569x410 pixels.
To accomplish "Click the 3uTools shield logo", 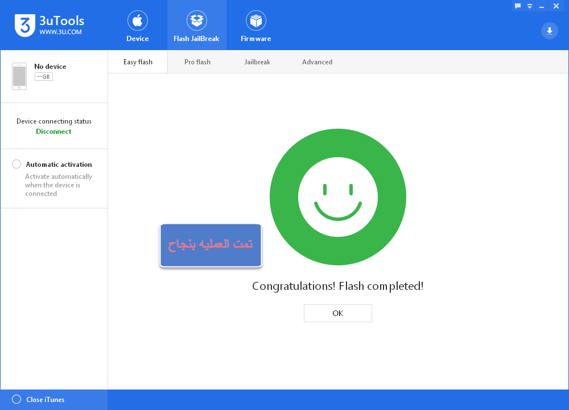I will pos(25,26).
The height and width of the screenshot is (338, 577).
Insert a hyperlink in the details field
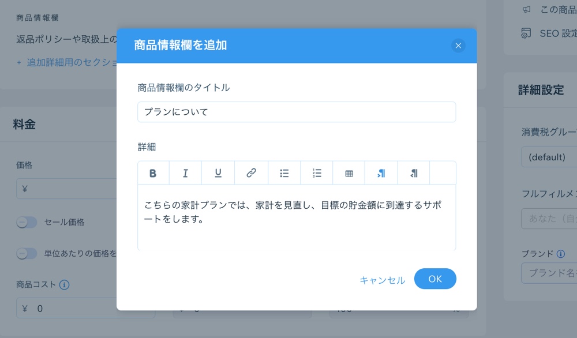[x=251, y=172]
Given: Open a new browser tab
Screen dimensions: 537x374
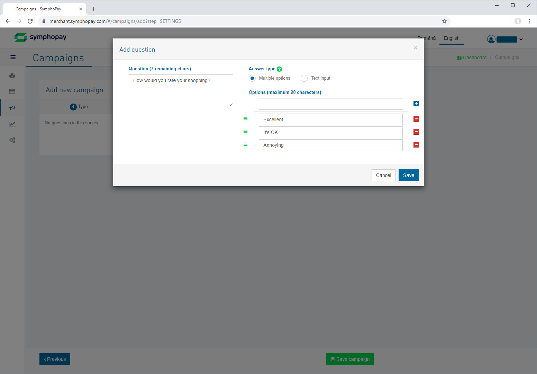Looking at the screenshot, I should coord(94,9).
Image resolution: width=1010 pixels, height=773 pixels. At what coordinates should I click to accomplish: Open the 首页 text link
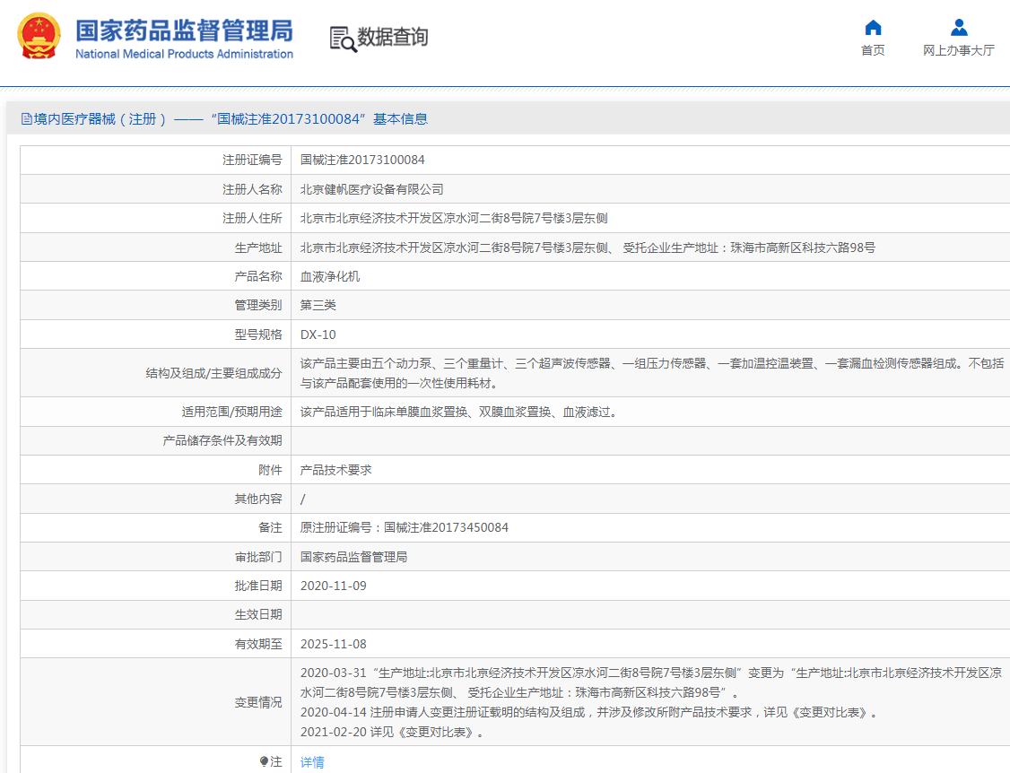pos(873,50)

• _Given request_: Repeat the records again, beginning at the line that contains "The height and" and stopping after the last line of the records, with both of those lines included. Leave the pictures out.

• _Final result_:
The height and width of the screenshot is (338, 577).
Insert a hyperlink in the details field
[x=251, y=172]
Given: Open a new browser tab
Screen dimensions: 537x374
Looking at the screenshot, I should coord(94,9).
Image resolution: width=1010 pixels, height=773 pixels. At what coordinates should I click to accomplish: Open the 首页 text link
pos(873,50)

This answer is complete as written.